Best Practices in Prototyping

Common Prototyping Problem – Information Leakage

Information leakage – when information from the future is incorrectly and inadvertently used as part of an AI/ML prediction task – is one of the most pernicious problems that can affect AI/ML prototyping efforts, confounding data scientists.

Good models use relevant, available information – inputs – about the past and current states in order to make an inference – prediction – about the future (e.g., is a customer going to churn?) or about other data the model does not have access to (e.g., is a customer engaging in money laundering?).

Information leakage occurs when models inadvertently have access to future information presented as model inputs. For example, in a customer attrition prediction problem, information leakage can be overt – for instance, the customer may have closed their account but not completed the transaction – or it can be more nuanced – for instance, if the customer engages in a transaction that is only available to those who have already engaged services with other businesses.

The information leakage challenge exists because most AI/ML problems have a strong temporal element.

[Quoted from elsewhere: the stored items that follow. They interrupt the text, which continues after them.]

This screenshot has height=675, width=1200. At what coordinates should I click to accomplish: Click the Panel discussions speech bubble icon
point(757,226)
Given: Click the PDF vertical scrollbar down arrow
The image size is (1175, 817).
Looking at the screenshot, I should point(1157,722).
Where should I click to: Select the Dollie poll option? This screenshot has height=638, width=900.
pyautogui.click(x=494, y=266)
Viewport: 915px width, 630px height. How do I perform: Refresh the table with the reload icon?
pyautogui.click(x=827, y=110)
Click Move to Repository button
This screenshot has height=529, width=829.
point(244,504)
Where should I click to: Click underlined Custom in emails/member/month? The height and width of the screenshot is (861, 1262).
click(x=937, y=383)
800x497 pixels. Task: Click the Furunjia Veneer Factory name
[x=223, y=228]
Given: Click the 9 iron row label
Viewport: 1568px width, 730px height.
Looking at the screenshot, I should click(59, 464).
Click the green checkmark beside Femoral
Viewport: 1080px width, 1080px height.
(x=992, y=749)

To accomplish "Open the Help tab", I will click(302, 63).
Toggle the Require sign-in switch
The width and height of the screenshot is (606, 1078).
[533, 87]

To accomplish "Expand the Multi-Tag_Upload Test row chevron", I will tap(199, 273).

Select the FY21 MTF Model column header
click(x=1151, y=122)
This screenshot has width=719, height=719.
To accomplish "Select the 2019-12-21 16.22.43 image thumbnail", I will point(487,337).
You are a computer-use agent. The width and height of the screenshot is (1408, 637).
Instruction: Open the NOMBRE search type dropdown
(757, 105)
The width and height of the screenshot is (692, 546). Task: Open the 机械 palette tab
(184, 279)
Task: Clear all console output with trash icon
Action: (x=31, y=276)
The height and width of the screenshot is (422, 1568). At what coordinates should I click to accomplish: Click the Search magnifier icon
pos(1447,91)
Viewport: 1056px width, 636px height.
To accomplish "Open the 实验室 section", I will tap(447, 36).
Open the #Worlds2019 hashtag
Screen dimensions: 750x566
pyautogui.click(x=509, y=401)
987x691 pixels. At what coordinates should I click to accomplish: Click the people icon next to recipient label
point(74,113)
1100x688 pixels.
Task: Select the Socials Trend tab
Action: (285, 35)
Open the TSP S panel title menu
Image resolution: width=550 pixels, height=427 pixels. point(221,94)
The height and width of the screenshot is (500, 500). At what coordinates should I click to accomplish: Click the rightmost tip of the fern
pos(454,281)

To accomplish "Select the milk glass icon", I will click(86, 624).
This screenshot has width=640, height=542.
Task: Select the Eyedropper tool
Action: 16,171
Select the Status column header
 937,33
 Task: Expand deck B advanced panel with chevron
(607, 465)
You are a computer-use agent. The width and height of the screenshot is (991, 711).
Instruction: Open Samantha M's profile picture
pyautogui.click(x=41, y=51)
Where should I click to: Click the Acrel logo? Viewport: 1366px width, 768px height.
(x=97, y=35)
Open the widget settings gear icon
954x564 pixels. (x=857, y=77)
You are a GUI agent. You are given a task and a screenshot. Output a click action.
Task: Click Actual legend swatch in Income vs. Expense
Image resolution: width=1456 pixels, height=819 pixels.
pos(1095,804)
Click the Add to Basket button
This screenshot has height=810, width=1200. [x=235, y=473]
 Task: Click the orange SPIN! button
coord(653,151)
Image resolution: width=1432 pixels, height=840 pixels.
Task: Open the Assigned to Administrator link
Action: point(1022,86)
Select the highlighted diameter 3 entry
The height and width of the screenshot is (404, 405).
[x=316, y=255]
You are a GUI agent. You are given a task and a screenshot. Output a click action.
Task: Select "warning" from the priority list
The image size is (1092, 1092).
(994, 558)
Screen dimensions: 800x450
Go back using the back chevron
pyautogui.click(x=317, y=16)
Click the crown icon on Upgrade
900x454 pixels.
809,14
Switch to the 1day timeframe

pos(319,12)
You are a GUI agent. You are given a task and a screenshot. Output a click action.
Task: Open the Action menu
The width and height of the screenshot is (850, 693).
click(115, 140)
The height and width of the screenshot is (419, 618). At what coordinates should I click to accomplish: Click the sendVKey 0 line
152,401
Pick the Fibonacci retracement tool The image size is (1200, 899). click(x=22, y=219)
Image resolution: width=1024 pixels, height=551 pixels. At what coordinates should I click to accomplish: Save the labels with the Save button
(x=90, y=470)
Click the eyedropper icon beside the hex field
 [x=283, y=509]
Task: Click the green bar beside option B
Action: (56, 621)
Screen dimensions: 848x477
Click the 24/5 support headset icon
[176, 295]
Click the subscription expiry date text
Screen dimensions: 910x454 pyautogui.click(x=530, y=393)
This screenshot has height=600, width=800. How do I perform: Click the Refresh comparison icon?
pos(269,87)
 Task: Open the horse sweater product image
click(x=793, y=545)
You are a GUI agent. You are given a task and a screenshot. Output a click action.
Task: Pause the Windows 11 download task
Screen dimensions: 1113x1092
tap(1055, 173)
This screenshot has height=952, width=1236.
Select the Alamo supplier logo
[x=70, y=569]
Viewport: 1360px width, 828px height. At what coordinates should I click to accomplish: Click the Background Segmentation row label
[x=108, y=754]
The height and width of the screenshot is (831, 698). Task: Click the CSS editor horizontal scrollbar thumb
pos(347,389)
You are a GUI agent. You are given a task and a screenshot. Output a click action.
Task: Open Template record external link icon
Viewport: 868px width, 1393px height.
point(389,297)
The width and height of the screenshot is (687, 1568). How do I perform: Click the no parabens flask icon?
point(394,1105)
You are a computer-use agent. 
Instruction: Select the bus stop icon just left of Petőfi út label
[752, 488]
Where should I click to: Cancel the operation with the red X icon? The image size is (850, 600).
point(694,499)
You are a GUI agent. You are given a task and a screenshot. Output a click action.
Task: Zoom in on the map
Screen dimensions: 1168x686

Data therefore have to be carefully represented over time. But most real-world data sets are complex, come from disparate databases, are updated at differing frequencies and time granularities, and follow complex business rules. Often, no one individual at a company understands all the data in scope for a problem. Plus, data scientists are often unaware of the underlying data complexities.

Information leakage often presents itself in the form of terrific model results during prototyping efforts, but poor results when models are transferred into production.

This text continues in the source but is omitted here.